Read my previous post for more on how to find out more about your prospective employer.

Beyond that initial research, if you decide to go ahead with your application, use your interview to find out more about the organisation. In another earlier post, The 10 secrets of interview success, I highlight the benefits of asking your own questions.

Your interview is your opportunity to find out more information about the role, the company and the team you could be working with. Asking questions like “what will the average day or week involve?” or “how would current employees describe you as an employer” can give you a great insight into the organisation’s values and  help you to decide whether they are the right company for you, if you’ll like working with them, whether you will enjoy the job and whether it will take your career in the direction you want it go.

How does this apply to values-based decision making? Crucially, it helps you decide whether the workplace and company ethos match your values. To use the examples above, if you work best in a collaborative, collegiate setting and discover your prospective employer is all about the competition, you might not be a match made in heaven.

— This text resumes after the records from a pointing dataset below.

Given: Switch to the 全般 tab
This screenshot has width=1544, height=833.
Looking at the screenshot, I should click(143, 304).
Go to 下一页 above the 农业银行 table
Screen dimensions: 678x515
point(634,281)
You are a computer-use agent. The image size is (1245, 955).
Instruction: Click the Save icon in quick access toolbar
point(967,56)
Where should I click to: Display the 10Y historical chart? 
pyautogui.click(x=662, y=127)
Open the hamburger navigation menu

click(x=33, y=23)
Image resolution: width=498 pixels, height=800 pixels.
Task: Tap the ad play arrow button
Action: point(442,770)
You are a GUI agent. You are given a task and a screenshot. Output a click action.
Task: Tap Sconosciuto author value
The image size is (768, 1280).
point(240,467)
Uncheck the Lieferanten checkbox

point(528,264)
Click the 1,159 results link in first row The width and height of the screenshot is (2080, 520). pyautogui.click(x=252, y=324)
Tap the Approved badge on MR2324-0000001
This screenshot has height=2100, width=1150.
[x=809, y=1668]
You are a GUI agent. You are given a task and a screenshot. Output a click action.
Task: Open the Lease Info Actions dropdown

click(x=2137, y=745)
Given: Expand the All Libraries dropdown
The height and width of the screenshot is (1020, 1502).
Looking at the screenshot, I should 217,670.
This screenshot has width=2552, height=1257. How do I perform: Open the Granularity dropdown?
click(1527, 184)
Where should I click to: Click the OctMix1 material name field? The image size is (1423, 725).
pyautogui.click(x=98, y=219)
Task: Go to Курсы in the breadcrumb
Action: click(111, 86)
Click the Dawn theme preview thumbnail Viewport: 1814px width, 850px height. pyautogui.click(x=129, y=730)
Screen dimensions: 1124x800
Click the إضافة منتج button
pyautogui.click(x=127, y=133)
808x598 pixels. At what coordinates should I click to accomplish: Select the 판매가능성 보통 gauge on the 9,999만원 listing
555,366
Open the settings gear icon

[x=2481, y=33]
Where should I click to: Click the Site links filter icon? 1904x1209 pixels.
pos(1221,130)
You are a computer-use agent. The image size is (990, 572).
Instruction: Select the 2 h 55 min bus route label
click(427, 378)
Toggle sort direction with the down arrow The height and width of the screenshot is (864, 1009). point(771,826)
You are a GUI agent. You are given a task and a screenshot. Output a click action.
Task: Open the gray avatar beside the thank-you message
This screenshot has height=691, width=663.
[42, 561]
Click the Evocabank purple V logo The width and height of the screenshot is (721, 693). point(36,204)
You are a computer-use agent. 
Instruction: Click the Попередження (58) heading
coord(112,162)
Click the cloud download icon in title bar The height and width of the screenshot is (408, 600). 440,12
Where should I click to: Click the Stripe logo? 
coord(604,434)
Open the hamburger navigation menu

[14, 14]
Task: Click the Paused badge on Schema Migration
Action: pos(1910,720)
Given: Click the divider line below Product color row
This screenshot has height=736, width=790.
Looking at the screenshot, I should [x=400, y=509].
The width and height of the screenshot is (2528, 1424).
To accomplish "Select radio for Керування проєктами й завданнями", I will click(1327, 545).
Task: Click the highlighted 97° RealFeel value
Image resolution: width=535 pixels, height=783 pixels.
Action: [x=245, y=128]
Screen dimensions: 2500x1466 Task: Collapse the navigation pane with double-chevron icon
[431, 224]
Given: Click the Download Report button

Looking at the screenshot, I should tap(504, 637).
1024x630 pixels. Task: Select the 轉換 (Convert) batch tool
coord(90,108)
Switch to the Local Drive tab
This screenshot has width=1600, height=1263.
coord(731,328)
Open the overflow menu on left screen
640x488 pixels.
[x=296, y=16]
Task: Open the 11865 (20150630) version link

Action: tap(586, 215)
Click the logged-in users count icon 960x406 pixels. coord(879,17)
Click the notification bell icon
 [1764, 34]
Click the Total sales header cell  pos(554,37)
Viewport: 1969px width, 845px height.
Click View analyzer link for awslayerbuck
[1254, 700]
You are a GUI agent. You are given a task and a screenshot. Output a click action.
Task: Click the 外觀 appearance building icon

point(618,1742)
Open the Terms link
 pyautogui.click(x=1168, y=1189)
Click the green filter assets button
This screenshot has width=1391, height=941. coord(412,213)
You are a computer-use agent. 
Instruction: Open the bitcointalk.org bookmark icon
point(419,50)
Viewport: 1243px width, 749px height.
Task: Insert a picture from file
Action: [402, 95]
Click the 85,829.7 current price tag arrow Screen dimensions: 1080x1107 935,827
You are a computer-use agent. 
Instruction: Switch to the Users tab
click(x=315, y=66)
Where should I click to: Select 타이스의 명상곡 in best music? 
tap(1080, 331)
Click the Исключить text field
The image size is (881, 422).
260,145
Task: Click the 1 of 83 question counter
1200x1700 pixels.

And it works both ways too. It’s worth being absolutely clear about your values and motivates you up front. Put them on your CV. Talk about the kind of person you are at interview. Doing so will give the recruiters the chance to figure out whether you’ll be a good match for the vacancy.

Ultimately success is you finding a job that fulfils you not only in terms of your professional skills and abilities, but by feeding into every aspect of you as an individual. And if you find it, you might just start loving Monday mornings again.